After talking them down from the more extravagant offers, Clark says he then tried to broker a dinner with Householder. He said the men seemed unusually eager to start writing checks.

So on Sept. 23, 2019, they all got together at the Aubergine Private Dining Club in Columbus, a members-only club with a $2,000 per year required spend for those who join. (From its website: “There is no menu by design, and the reservation only dinners are curated specifically for the members and their guests with an attention to detail rarely evidenced in the restaurant world.”)

“How much can we give him?” Bennett asked regarding Householder, as recounted in Clark’s book.

“Five, 10, 15, 20, 25 thousand, whatever you want, then hand him the check,” Clark replied.

Householder came with a staffer and Edwards. According to Clark, the lawmakers rebuffed a request from the undercovers for a change to the sports betting bill. Thus, Clark signaled to them to avoid any mention of the check.
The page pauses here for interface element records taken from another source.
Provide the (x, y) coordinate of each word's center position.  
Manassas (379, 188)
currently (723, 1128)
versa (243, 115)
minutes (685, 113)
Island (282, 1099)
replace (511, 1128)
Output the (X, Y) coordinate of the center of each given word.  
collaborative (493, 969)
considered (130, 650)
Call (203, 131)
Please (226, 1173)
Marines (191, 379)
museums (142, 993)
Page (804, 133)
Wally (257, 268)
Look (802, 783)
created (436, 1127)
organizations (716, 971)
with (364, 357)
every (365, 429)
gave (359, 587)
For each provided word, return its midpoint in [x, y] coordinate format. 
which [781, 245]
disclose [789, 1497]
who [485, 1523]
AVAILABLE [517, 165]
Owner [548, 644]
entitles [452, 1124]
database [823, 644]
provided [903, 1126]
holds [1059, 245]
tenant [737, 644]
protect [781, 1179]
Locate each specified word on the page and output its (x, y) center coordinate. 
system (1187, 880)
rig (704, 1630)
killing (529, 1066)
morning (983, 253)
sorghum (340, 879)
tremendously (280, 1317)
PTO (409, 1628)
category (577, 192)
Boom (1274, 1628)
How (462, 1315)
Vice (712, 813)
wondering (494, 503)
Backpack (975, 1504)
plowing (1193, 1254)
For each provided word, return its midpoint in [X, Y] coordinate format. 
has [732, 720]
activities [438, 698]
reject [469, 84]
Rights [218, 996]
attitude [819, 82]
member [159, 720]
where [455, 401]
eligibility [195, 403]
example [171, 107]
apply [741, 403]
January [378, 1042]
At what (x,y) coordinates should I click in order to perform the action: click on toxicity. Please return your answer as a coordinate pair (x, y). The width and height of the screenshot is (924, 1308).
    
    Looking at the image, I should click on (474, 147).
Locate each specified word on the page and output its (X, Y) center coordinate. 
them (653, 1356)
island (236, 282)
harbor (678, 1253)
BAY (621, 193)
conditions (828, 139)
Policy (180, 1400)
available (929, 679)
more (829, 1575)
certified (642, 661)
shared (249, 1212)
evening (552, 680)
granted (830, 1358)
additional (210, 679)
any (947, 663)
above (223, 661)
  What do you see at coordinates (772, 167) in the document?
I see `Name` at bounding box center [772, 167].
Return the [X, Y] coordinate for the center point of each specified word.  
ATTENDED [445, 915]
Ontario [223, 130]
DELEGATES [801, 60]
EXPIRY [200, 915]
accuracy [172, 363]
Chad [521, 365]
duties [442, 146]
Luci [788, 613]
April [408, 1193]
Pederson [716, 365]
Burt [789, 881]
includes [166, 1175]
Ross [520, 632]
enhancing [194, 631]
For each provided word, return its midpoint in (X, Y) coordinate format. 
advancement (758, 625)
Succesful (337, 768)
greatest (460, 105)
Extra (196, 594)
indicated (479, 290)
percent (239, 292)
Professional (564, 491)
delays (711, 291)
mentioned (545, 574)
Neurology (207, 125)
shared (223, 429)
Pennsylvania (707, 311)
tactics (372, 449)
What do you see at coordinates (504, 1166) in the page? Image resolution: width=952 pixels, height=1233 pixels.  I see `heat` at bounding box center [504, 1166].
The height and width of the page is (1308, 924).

The agents, upset by the cost of dinner and lack of policy success, faded away. Their last check to Clark was received in November 2019.

Clark’s book doesn’t specify a dollar amount that was offered to Householder. And it doesn’t claim, as the prosecutors did, that the sports betting bill was retooled in any sort of compromise.

Clark’s depictions of his talks with Greenspan roughly track with the FBI’s. Clark, who was working with Greenspan on a sports betting bill, said he called the lawmaker at Householder’s behest to determine his support for HB 6.

Greenspan said he couldn’t vote for the bill and understood the possibility of retaliation from Householder. Clark said in his book that Householder asked him what to do about Greenspan. He responded that Householder should “kill” Greenspan’s sports betting bill.

Clark depicted all this under a chapter in his memoir titled “My Client the FBI.” Clark offered his unwitting dealings with the FBI as exculpatory. He said their offers of yachts and jets were turned down and they didn’t get the amendments they wanted.

“What they did get was boastful comments taken out of context from me,” he said. “If they were looking for a quick, sports betting ‘pay to play’ sting, it was they who got stung.”

A spokeswoman for the U.S. Attorney’s office for the Southern District of Ohio didn’t respond to inquiries.